The U.S. government has until August or September to lift the country’s borrowing limit to avert a default on its $36 trillion-and-counting debt, according to the Congressional Budget Office’s (CBO) projections released Wednesday morning.
The nonpartisan forecast sets a deadline for Congress to address the statutory debt limit before the government runs out of money to pay its bills. Congressional Republicans are attempting to raise the debt limit through a filibuster-proof tax and spending package, circumventing Democratic lawmakers from potentially using debt limit negotiations as a point of leverage.
CBO estimates that if the debt limit remains unchanged, the government’s ability to borrow using established “extraordinary measures” will probably be exhausted in August or September 2025. https://t.co/xqAdGulBoX
— U.S. CBO (@USCBO) March 26, 2025
The Department of Treasury has been extending the deadline through so-called extraordinary measures since Jan. 1 and has “no room to borrow under its standard operating procedures,” according to the CBO report.
The U.S. government runs a deficit of roughly $2 trillion annually, forcing the Treasury Department to routinely borrow money.
The CBO also warned that the U.S. government could breach its debt limit as early as late May if tax revenue collection is lower than expected.
“The projected exhaustion date is uncertain because the timing and amount of revenue collections and outlays over the intervening months could differ from CBO’s projections,” the CBO stated in a four-page report. “If the government’s borrowing needs are significantly greater than CBO projects, the Treasury’s resources could be exhausted in late May or sometime in June, before tax payments due in mid-June are received or before additional extraordinary measures become available on June 30.”
Senate Majority Leader John Thune told reporters Tuesday that Senate Republicans will seek to include a statutory debt limit increase in a forthcoming budget reconciliation bill, which President Donald Trump notably supports.
However, some deficit-concerned GOP senators are balking at incorporating a debt limit increase without steeper spending cuts.
“We’ve got to keep that leverage, because obviously people in my own party aren’t serious about a reasonable spending level,” Republican Wisconsin Sen.
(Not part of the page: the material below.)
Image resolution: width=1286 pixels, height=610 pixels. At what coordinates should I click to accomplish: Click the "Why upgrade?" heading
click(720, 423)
Ron Johnson told reporters Tuesday.
“We’re continuing to discuss with all of our members the issues so we can do all of the things that the president has requested,” Senate Majority Whip John Barrasso told reporters Wednesday in response to a question about GOP lawmakers pushing for additional spending offsets in exchange for their support for a debt debt ceiling hike.
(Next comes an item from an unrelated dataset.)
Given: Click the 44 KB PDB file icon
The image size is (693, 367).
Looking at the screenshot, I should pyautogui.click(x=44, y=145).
The initial House budget resolution included a $4 trillion hike in the debt limit and $1.5 trillion floor in spending cuts. Speaker Mike Johnson told reporters that including a debt ceiling hike in a forthcoming tax and spending package is “everybody’s preferred outcome at this point.”
Trump called for Congress to permanently suspend the debt limit in December following his election victory. Democratic lawmakers, including Massachusetts Sen. Elizabeth Warren, agreed with the president’s proposal
He also criticized congressional Republicans for not raising the debt limit increase before he took office, arguing “it was Biden’s problem, not ours.”